• _Explore the material_:
(a) Reproduce the sunscreen article between "July 30, 2021" and "healthy and younger.", inclusive, changing "harmful" to "damaging".
(b) According to the sunscreen article, what SPF do doctors recommend for sunscreen?

• _Document text_:
July 30, 2021
Summertime is for swimming and outdoor activities, but it also means plenty of exposure to the sun. Too much exposure can lead to unwanted skin damage and burns. That’s where sunscreen helps to avoid the sun’s harmful UV rays.
Unfortunately, there are plenty of myths surrounding sunscreen’s usage and effectiveness. Dermatologist Anand Rajpara, MD, helps dispel myths about sunscreen.
Facts and myths about sunscreen
Not only does sunscreen help prevent skin cancer like melanoma, it also protects people from developing wrinkles and sun damage. This keeps your skin looking healthy and younger.
“You'll notice that people who practice excellent sun protection from when they're younger usually look 5 to 10 years younger than their age,” says Dr. Rajpara.
In May 2021, Valisure tested and detected benzene in several sunscreens. Benzene is a chemical that can cause cancer in humans with long-term exposure according to the U.S. Centers for Disease Control and Prevention. Sunscreens that were detected to carry benzene were immediately recalled.
To find a list of sunscreens that contained benzene in Valisure’s study, visit Valisure’s website.
“If you're using a benzene-contaminated sunscreen, don't panic,” says Dr. Rajpara. “We actually get low levels of benzene exposure every day in the air we breathe from car exhaust, cigarette smoke, gasoline and fossil fuels. It’s nothing to panic about – just switch to a safe sunscreen and you'll be fine.”
Although people with darker skin are at a lower risk for skin cancer, they should still wear sunscreen to protect from sun damage, aging and hyperpigmentation. “In people of color, when they do develop melanoma, it’s usually detected later and with a worse prognosis,” says Dr. Rajpara.
“For anyone who has a history of multiple sunburns or blistering sunburns – that increases your risk of melanoma by 50%,” says Dr. Rajpara. “For anyone with a first-degree relative who has a family history of melanoma, we know that doubles your risk. And people with lots of moles – if you have more than 50 moles, you're at increased risk. So you should get checked out by a doctor.”
Aerosol sunscreens are safe to use on human skin. However, they are easy to accidentally inhale, which can exacerbate allergies and asthma. They are also bad for the environment. For these reasons, doctors generally recommend lotion sunscreen over aerosol sprays.
More important facts about sunscreen
- Doctors recommend using sunscreen with an SPF of 30 or higher.
- Reapply sunscreen frequently throughout the day when exposed to the sun, especially after being in water.
- Layers (pants, long sleeves, etc.) can also protect from sun damage.
- Mineral-based sunscreens sit on the top of the skin and reflect the sun, while chemical-based sunscreens are absorbed into the skin.
- Mineral-based sunscreens cause less irritation, fewer allergies, and are better for acne-prone skin and people who deal with hyperpigmentation and melasma.

• _Data under study_:
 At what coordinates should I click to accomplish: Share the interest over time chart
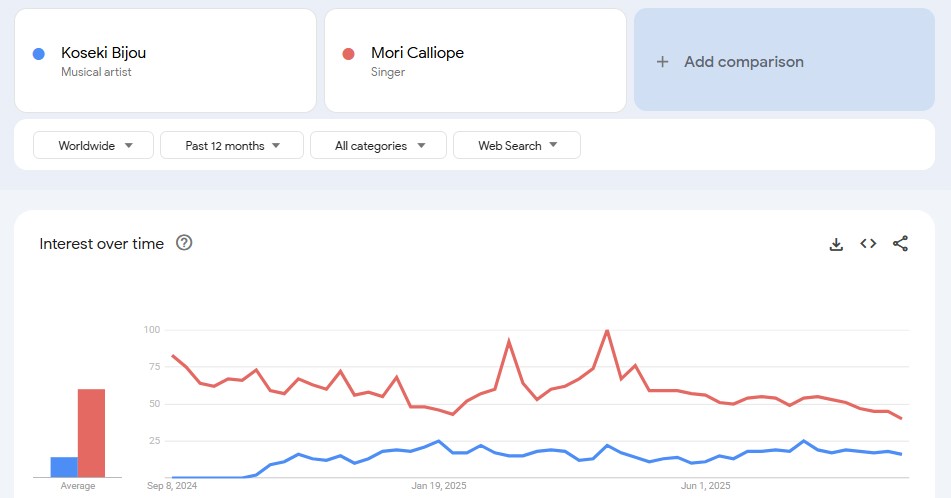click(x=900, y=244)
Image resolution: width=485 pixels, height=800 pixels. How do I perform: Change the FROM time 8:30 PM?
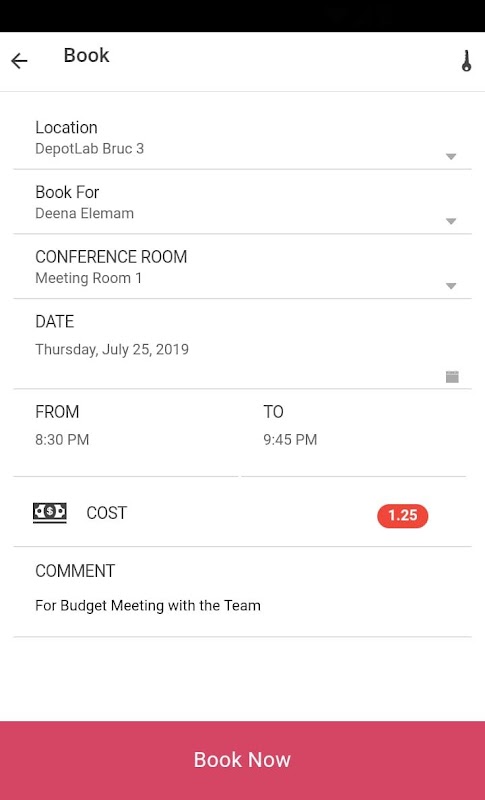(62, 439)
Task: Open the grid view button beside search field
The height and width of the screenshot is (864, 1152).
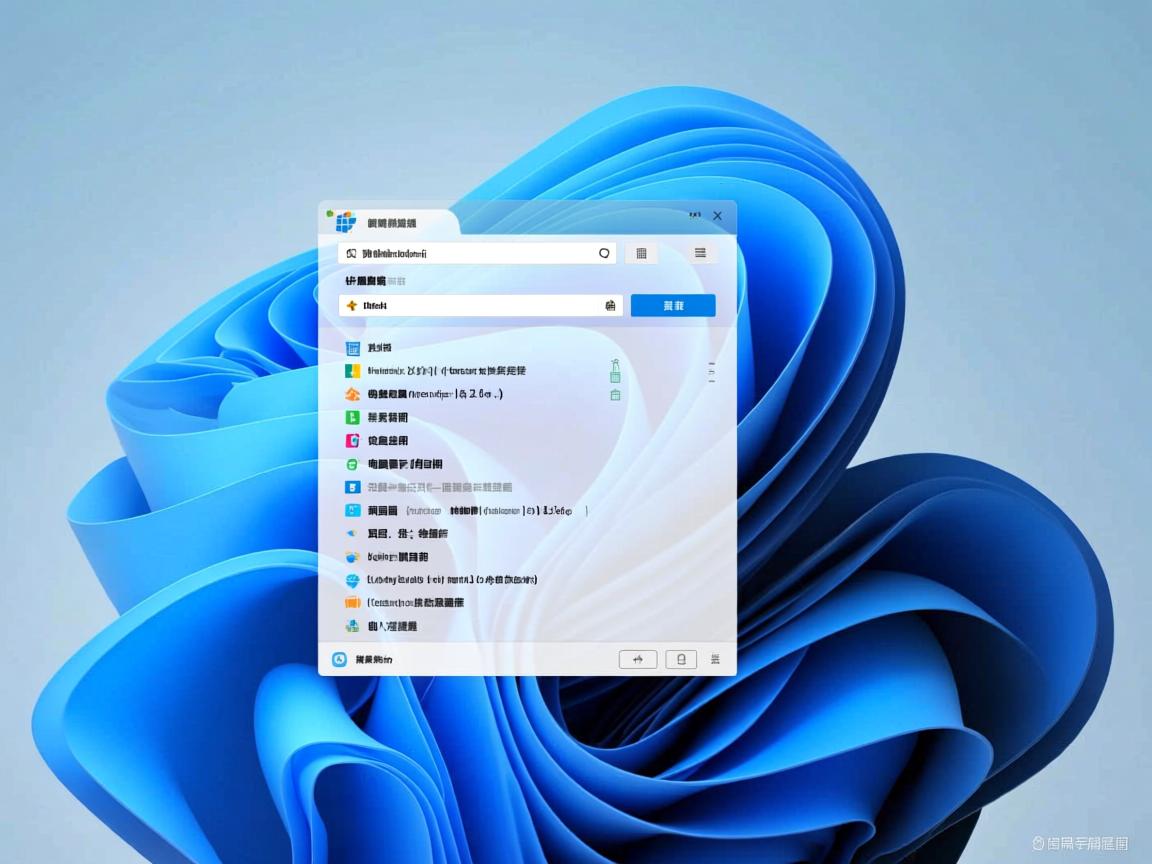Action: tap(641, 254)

• _Answers to the exercise_:
(a)
July 30, 2021
Summertime is for swimming and outdoor activities, but it also means plenty of exposure to the sun. Too much exposure can lead to unwanted skin damage and burns. That’s where sunscreen helps to avoid the sun’s damaging UV rays.
Unfortunately, there are plenty of myths surrounding sunscreen’s usage and effectiveness. Dermatologist Anand Rajpara, MD, helps dispel myths about sunscreen.
Facts and myths about sunscreen
Not only does sunscreen help prevent skin cancer like melanoma, it also protects people from developing wrinkles and sun damage. This keeps your skin looking healthy and younger.

(b) An SPF of 30 or higher.